• _Goal of the exercise_:
A word-for-word repetition of the records beneath this task is the expected answer.

• _Supplied material_:
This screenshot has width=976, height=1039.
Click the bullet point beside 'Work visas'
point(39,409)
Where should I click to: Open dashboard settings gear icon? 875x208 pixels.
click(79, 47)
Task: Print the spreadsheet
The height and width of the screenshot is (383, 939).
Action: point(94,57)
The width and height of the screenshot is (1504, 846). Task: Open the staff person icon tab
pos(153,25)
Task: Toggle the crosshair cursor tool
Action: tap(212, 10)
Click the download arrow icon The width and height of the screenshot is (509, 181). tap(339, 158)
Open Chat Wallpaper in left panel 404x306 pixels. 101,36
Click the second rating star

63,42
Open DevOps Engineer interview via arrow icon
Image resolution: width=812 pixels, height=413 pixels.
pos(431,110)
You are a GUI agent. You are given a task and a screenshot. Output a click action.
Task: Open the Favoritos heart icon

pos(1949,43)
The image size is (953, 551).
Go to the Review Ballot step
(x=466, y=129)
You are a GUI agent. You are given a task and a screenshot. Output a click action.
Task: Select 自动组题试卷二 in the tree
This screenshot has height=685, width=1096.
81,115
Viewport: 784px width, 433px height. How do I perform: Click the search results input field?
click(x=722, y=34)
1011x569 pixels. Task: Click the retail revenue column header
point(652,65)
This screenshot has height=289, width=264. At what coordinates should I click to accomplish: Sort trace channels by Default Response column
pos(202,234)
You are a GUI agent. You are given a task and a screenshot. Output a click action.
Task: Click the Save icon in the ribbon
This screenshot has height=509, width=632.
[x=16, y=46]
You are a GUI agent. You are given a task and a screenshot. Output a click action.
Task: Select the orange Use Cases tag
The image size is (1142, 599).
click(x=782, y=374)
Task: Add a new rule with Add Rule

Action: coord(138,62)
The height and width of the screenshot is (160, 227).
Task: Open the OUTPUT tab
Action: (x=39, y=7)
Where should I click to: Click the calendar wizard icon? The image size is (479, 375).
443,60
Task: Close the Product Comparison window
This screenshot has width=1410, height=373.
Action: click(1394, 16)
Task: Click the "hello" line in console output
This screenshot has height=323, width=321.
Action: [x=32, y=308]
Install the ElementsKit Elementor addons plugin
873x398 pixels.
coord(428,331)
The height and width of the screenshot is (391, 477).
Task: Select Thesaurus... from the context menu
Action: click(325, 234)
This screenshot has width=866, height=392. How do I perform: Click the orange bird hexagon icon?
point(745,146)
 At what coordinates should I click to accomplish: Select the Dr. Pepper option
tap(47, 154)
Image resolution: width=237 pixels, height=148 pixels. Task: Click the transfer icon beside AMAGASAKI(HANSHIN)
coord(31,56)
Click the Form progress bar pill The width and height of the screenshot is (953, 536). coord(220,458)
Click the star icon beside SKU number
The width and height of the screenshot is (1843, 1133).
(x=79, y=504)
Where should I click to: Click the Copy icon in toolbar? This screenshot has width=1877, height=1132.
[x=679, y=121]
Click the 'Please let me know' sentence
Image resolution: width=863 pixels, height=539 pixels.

• _Solution for this problem_:
This screenshot has width=976, height=1039.
Click the bullet point beside 'Work visas'
point(39,409)
Where should I click to: Open dashboard settings gear icon? 875x208 pixels.
click(79, 47)
Task: Print the spreadsheet
The height and width of the screenshot is (383, 939).
Action: point(94,57)
The width and height of the screenshot is (1504, 846). Task: Open the staff person icon tab
pos(153,25)
Task: Toggle the crosshair cursor tool
Action: tap(212, 10)
Click the download arrow icon The width and height of the screenshot is (509, 181). tap(339, 158)
Open Chat Wallpaper in left panel 404x306 pixels. 101,36
Click the second rating star

63,42
Open DevOps Engineer interview via arrow icon
Image resolution: width=812 pixels, height=413 pixels.
pos(431,110)
You are a GUI agent. You are given a task and a screenshot. Output a click action.
Task: Open the Favoritos heart icon

pos(1949,43)
The image size is (953, 551).
Go to the Review Ballot step
(x=466, y=129)
You are a GUI agent. You are given a task and a screenshot. Output a click action.
Task: Select 自动组题试卷二 in the tree
This screenshot has height=685, width=1096.
81,115
Viewport: 784px width, 433px height. How do I perform: Click the search results input field?
click(x=722, y=34)
1011x569 pixels. Task: Click the retail revenue column header
point(652,65)
This screenshot has height=289, width=264. At what coordinates should I click to accomplish: Sort trace channels by Default Response column
pos(202,234)
You are a GUI agent. You are given a task and a screenshot. Output a click action.
Task: Click the Save icon in the ribbon
This screenshot has height=509, width=632.
[x=16, y=46]
You are a GUI agent. You are given a task and a screenshot. Output a click action.
Task: Select the orange Use Cases tag
The image size is (1142, 599).
click(x=782, y=374)
Task: Add a new rule with Add Rule

Action: coord(138,62)
The height and width of the screenshot is (160, 227).
Task: Open the OUTPUT tab
Action: (x=39, y=7)
Where should I click to: Click the calendar wizard icon? The image size is (479, 375).
443,60
Task: Close the Product Comparison window
This screenshot has width=1410, height=373.
Action: click(1394, 16)
Task: Click the "hello" line in console output
This screenshot has height=323, width=321.
Action: [x=32, y=308]
Install the ElementsKit Elementor addons plugin
873x398 pixels.
coord(428,331)
The height and width of the screenshot is (391, 477).
Task: Select Thesaurus... from the context menu
Action: click(325, 234)
This screenshot has width=866, height=392. How do I perform: Click the orange bird hexagon icon?
point(745,146)
 At what coordinates should I click to accomplish: Select the Dr. Pepper option
tap(47, 154)
Image resolution: width=237 pixels, height=148 pixels. Task: Click the transfer icon beside AMAGASAKI(HANSHIN)
coord(31,56)
Click the Form progress bar pill The width and height of the screenshot is (953, 536). coord(220,458)
Click the star icon beside SKU number
The width and height of the screenshot is (1843, 1133).
(x=79, y=504)
Where should I click to: Click the Copy icon in toolbar? This screenshot has width=1877, height=1132.
[x=679, y=121]
Click the 'Please let me know' sentence
Image resolution: width=863 pixels, height=539 pixels.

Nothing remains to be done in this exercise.